Lockheed Martin’s Sikorsky business has received a USD 6 million (EUR 5.5 million) award from the US Defense Advanced Research Projects Agency (DARPA) to install the company’s Matrix flight autonomy system onto the US Army’s experimental fly-by-wire UH-60M Black Hawk helicopter, Lockheed Martin announced on 14 October 2024.
Designated MX, the upgraded Black Hawk will enable the US Army Combat Capabilities Development Command (DEVCOM) to test and evaluate a wide range of autonomy capabilities, from single pilot operation to fully uncrewed flight.
Sikorsky will integrate the Matrix system into the MX helicopter in 2025. The aircraft will enable DEVCOM to explore and mature the practical applications and potential concepts of operations of a scalable autonomy system, as well as allow the evaluation of different sensor suites to perceive and avoid threats, obstacles and terrain.
The Matrix autonomy system forms the core of DARPA’s Aircrew Labor In-cockpit Automation System (ALIAS) programme. As part of ALIAS in 2020, Sikorsky provided the hardware and engineering support to add fly-by-wire flight controls to the MX aircraft. When combined with the Matrix autonomy system, the US Army’s MX aircraft will be a near-exact copy of Sikorsky’s UH-60A fly-by-wire Optionally Piloted Black Hawk helicopter: the company’s flying lab that made its first fully autonomous flight in 2018 and which has tested Matrix autonomy over hundreds of flight hours.

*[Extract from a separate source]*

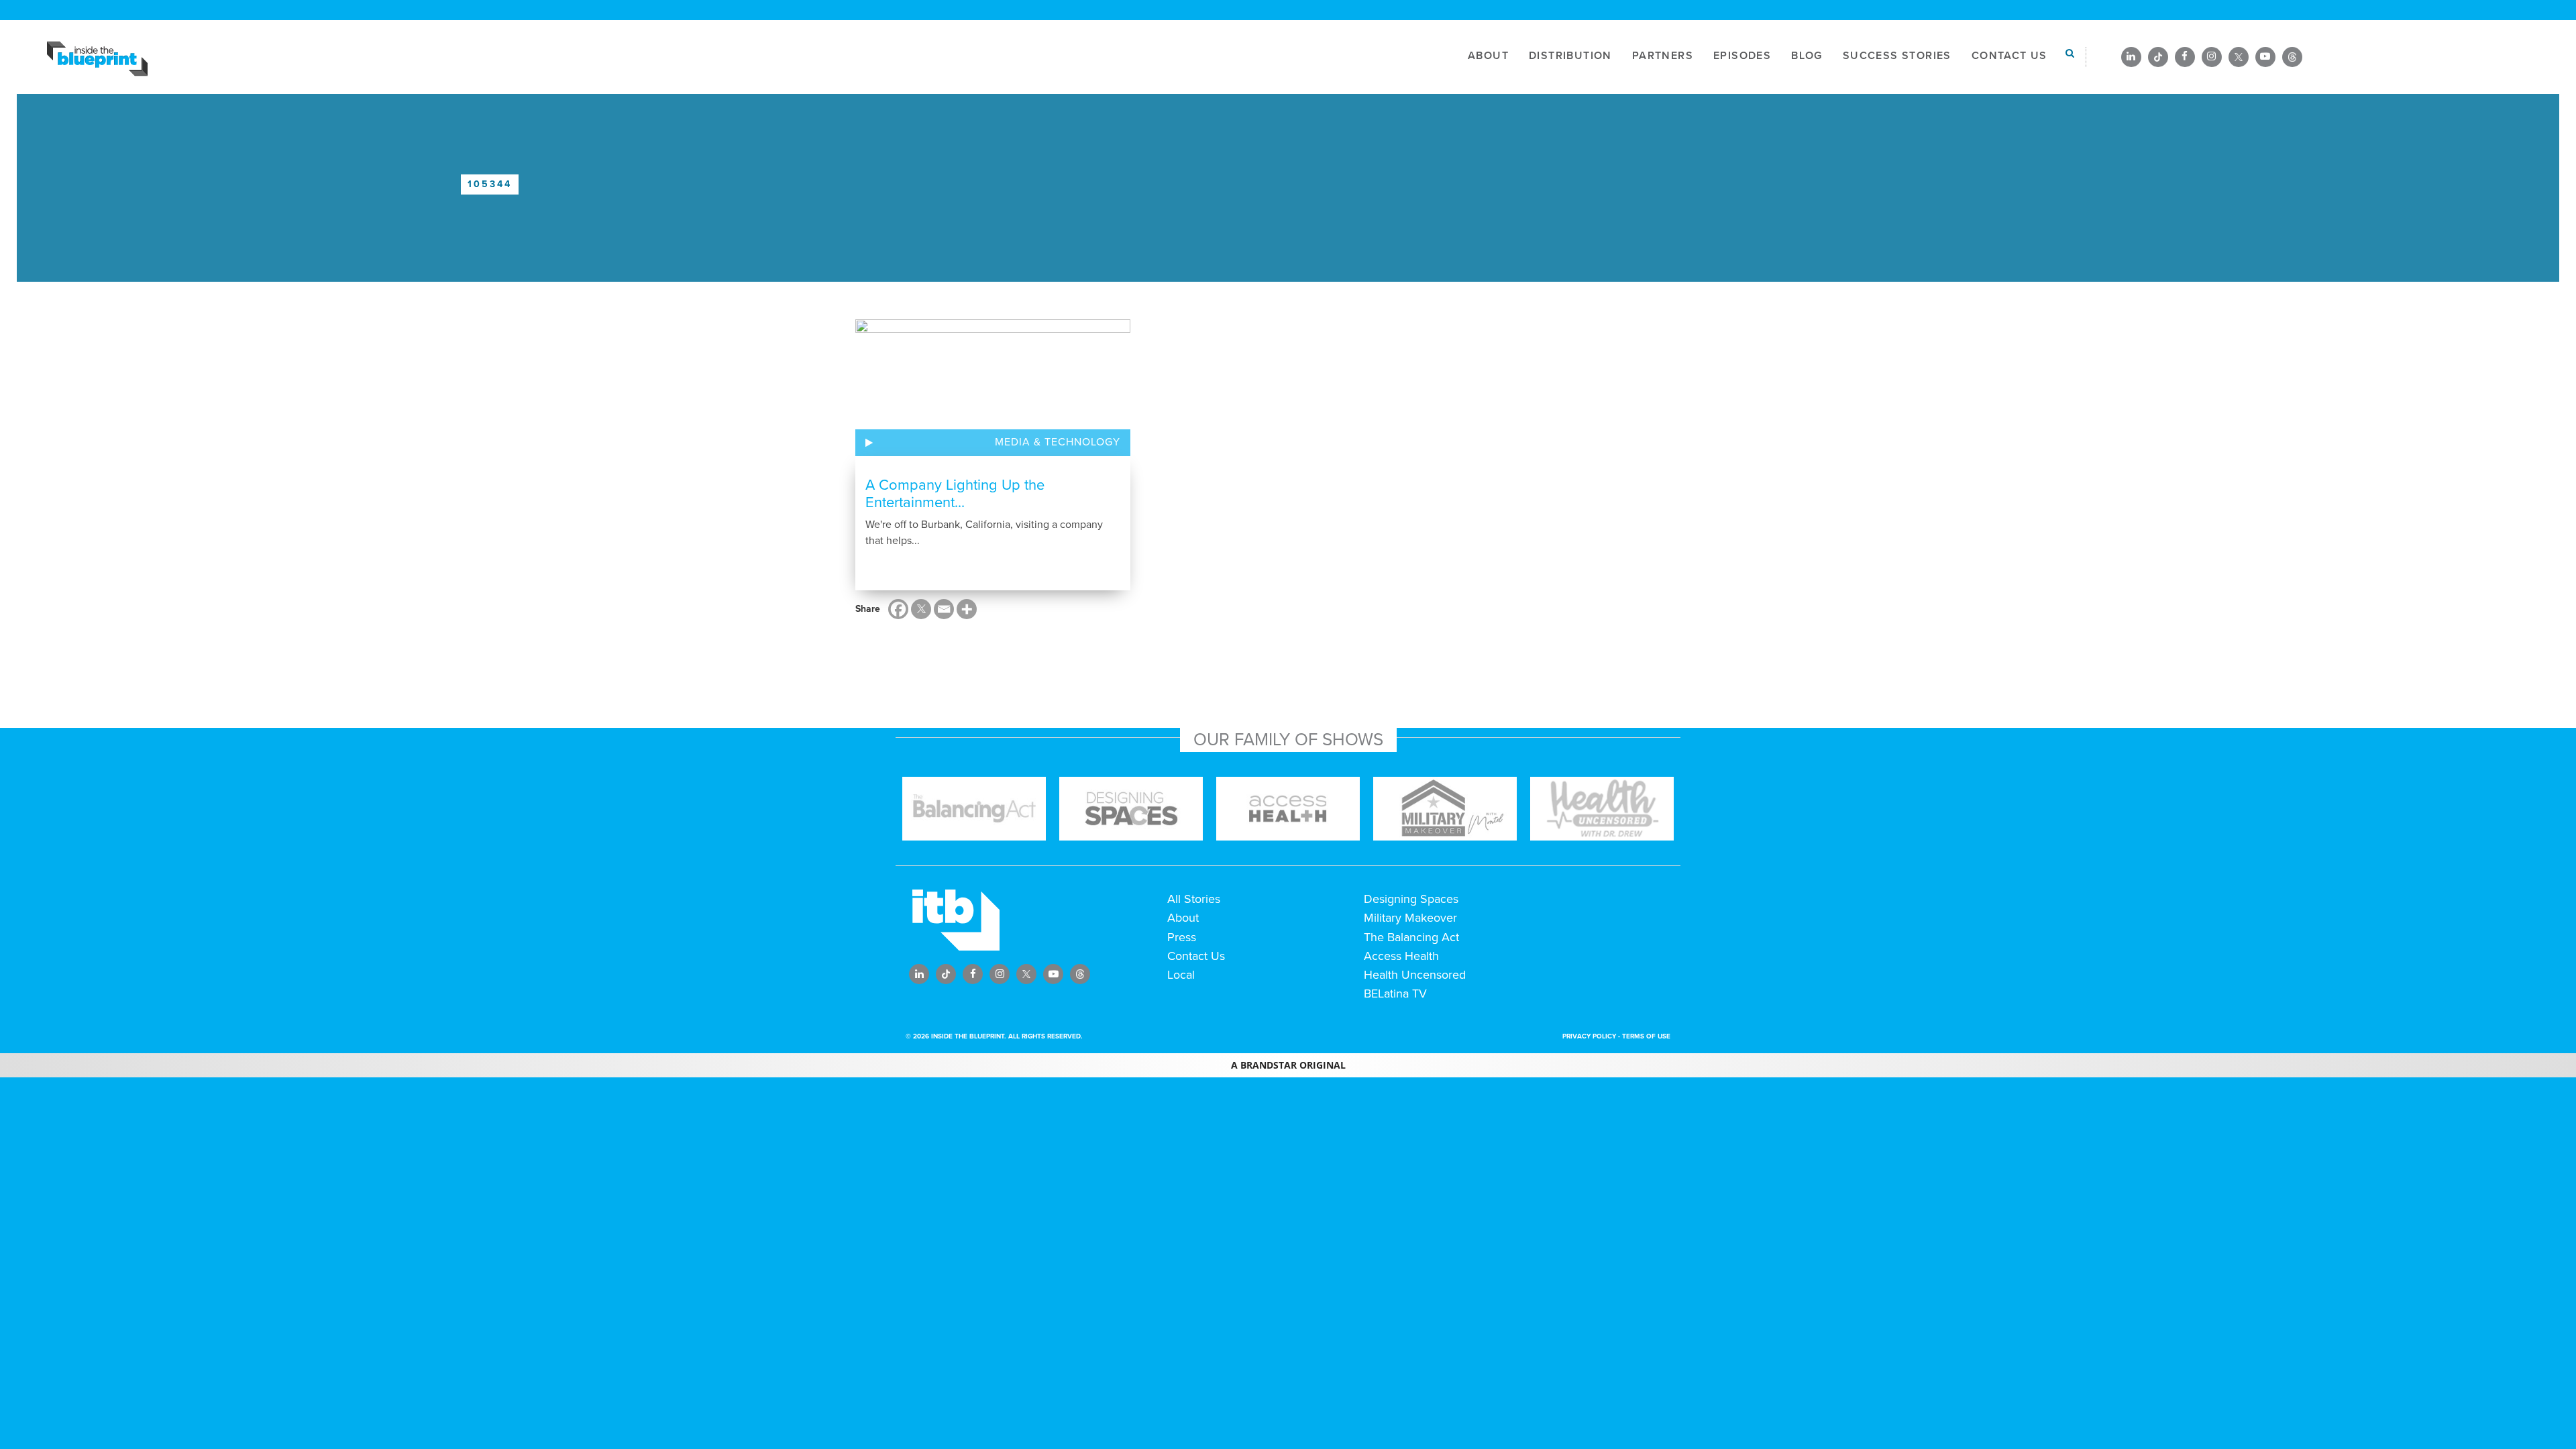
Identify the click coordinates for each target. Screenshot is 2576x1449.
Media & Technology (1057, 442)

With 14 October 2024 being the opening day of the 2024 Association of the US Army (AUSA) conference in Washington, DC, Lockheed Martin took the opportunity to demonstrate its Matrix-enabled Optionally Piloted Black Hawk in real time. With the Optionally Piloted Black Hawk located at Bridgeport Municipal Airport in Connecticut, Lockheed Martin executives showed on large screen displays on the AUSA show floor how the aircraft, being directed from a tablet device via an encrypted datalink, could be instructed to take off and perform a representative uncrewed logistics mission in a contested environment before coming back in to land. Although two aircrew were on board the aircraft for the flight – in order to comply with Federal Aviation Administration regulations – they did not touch the controls, while a Lockheed Martin technician at the show communicated with the control tower at Bridgeport Airport through a headset. The demonstration ably showcased the Optionally Piloted Black Hawk’s autonomous flight and the fact that whoever directs it does not require piloting skills beyond familiarity with the controls on the tablet.

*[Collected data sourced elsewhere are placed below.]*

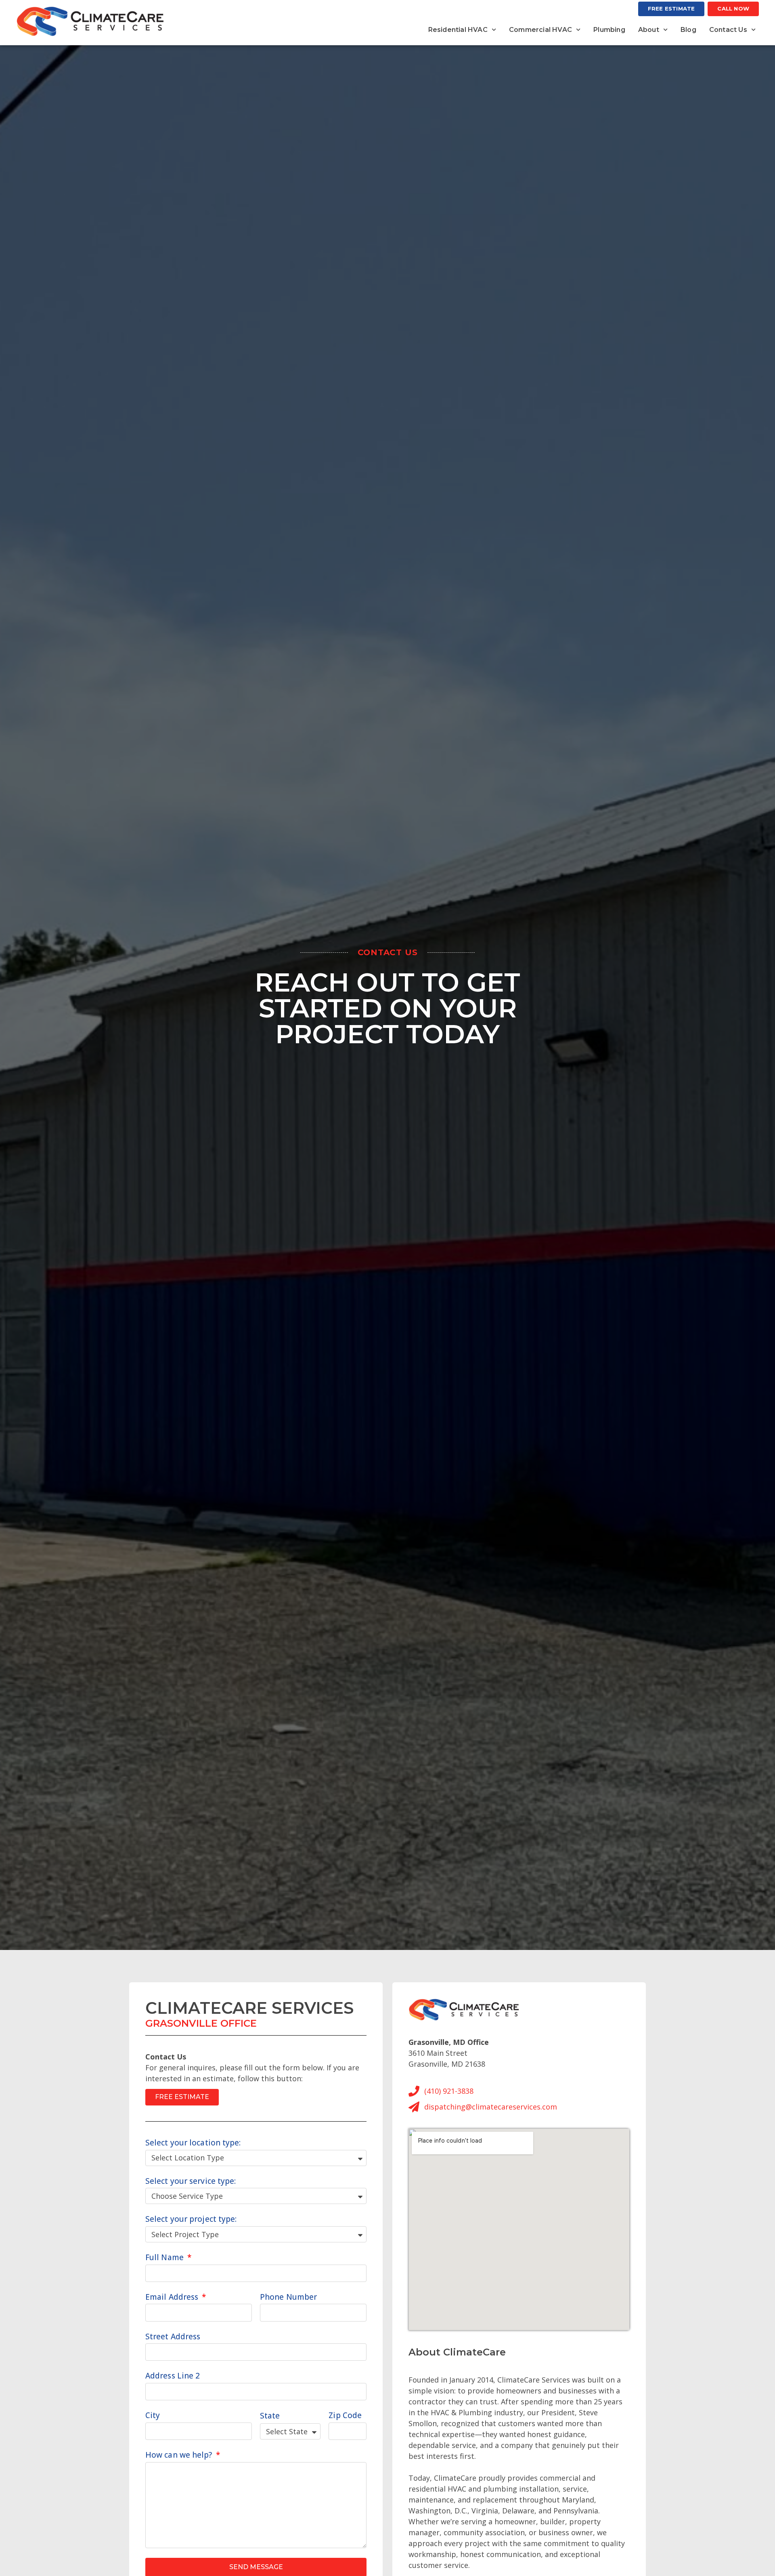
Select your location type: (193, 2142)
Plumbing (609, 30)
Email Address (172, 2297)
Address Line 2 (172, 2375)
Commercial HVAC (540, 30)
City (152, 2415)
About (648, 30)
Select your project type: (191, 2219)
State (270, 2415)
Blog (688, 30)
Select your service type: (190, 2181)
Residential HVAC (458, 30)
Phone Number (288, 2297)
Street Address (172, 2336)
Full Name (165, 2257)
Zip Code (345, 2415)
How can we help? (179, 2455)
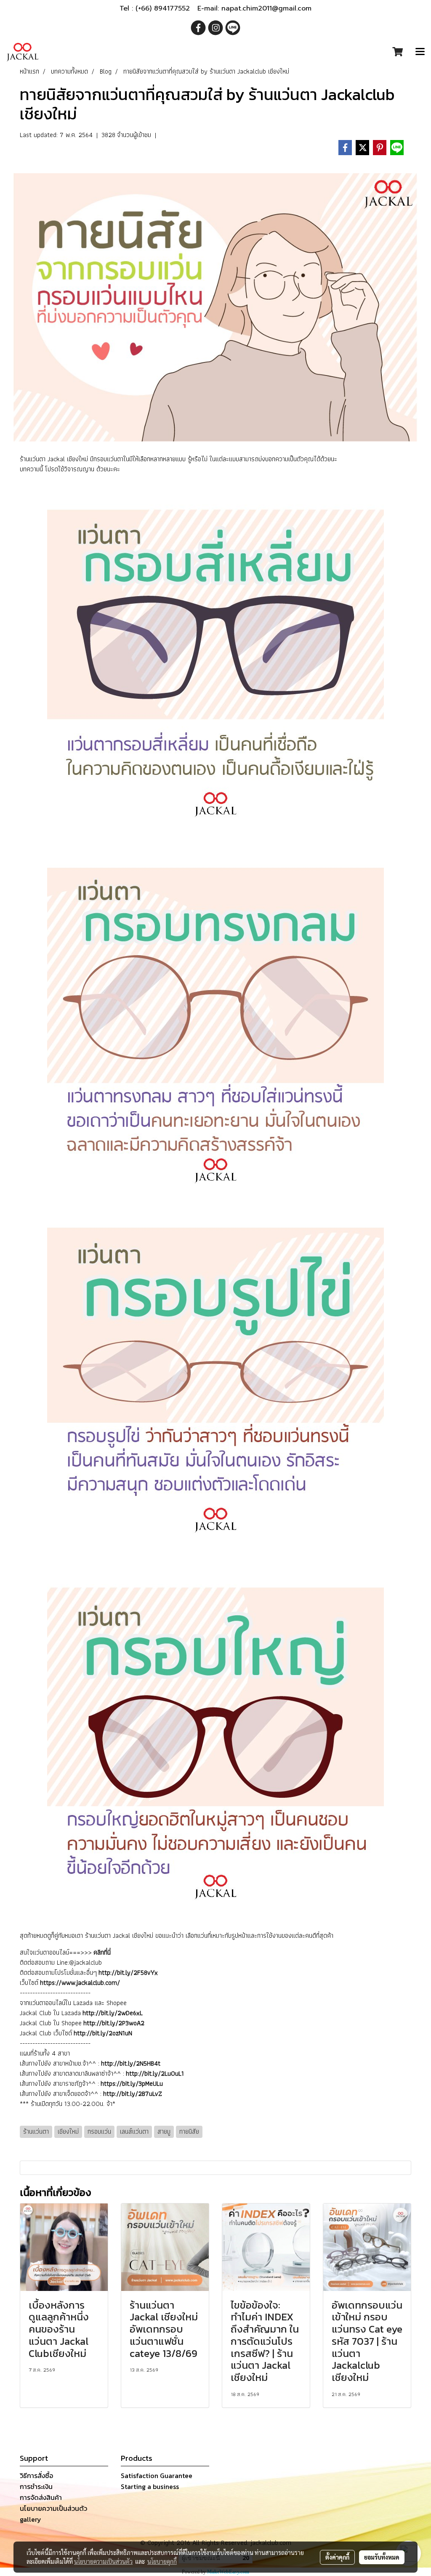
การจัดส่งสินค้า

“Autonomy-enabled aircraft will reduce pilot workload, dramatically improve flight safety, and give battle commanders the flexibility to perform complex missions in contested and congested battlespace, day or night in all weather conditions,” Rich Benton, Sikorsky vice president and general manager, was quoted as saying in a company press release. “Soldiers will rely on Black Hawk helicopters into the 2070s, and modernising the aircraft today will pay dividends for decades across Army Aviation’s current and future aircraft.”
In July 2024 Sikorsky and DARPA demonstrated to US military service personnel and senior US Department of Defense officials how, as with the demo on 14 October, the Optionally Piloted Black Hawk can easily be flown and controlled by either an operator in the cabin or on the ground by entering highlevel mission goals via a tablet. These demonstrations built on autonomous flights at Project Convergence 2022, when Sikorsky and DARPA showed the US Army how the Optionally Piloted Black Hawk, operating without humans on board, could safely and reliably perform internal and external cargo resupply missions.
The Matrix autonomy system, meanwhile, has been demonstrated on 10 different kinds of aircraft, which have included a Group 3 unmanned aerial vehicle, a medium cargo aircraft and a fighter.